• What is expected:
Images do not belong in the copy. Retype the entries exactly.

• Data provided:
•••••

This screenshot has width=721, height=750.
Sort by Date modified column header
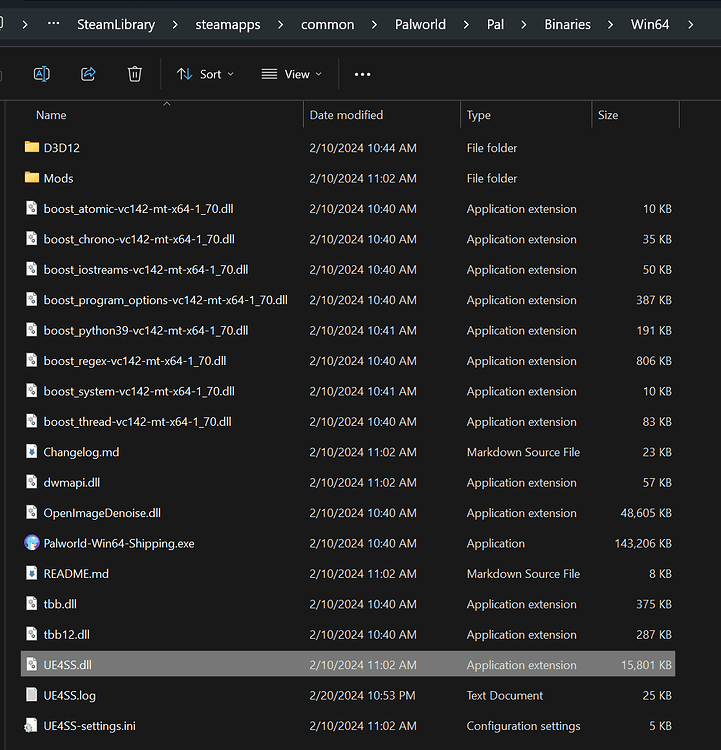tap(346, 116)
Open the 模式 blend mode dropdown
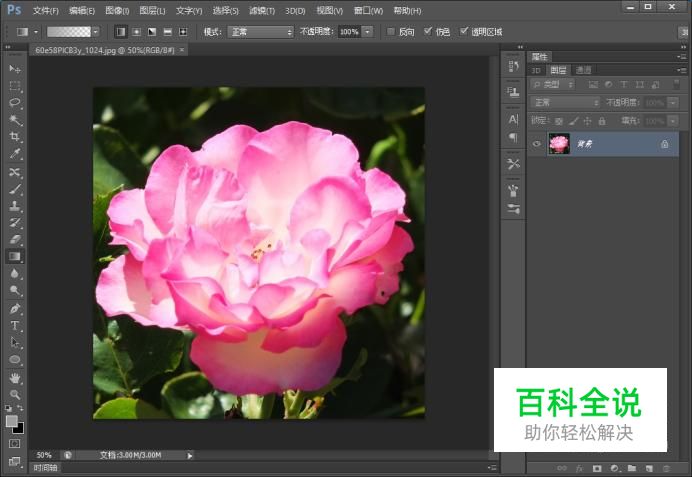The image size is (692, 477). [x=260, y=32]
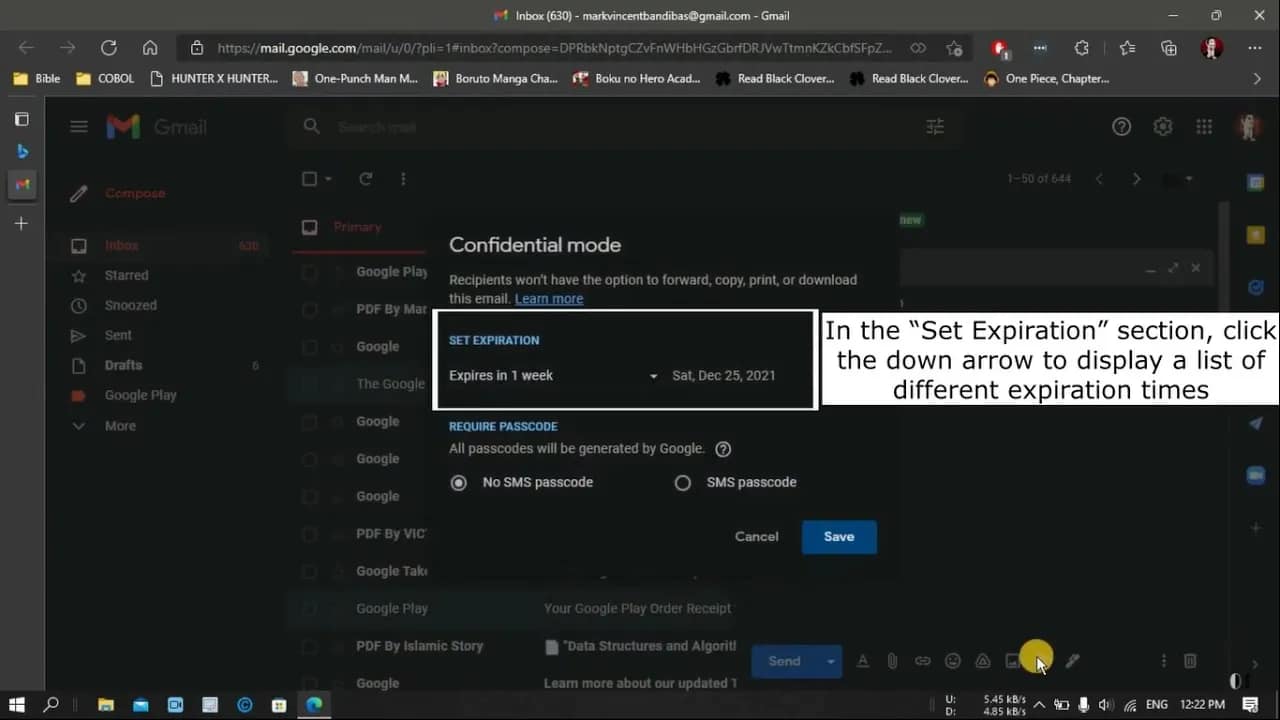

•••••

• Your response:
This screenshot has width=721, height=750.
Sort by Date modified column header
tap(346, 116)
Open the 模式 blend mode dropdown
The image size is (692, 477). [x=260, y=32]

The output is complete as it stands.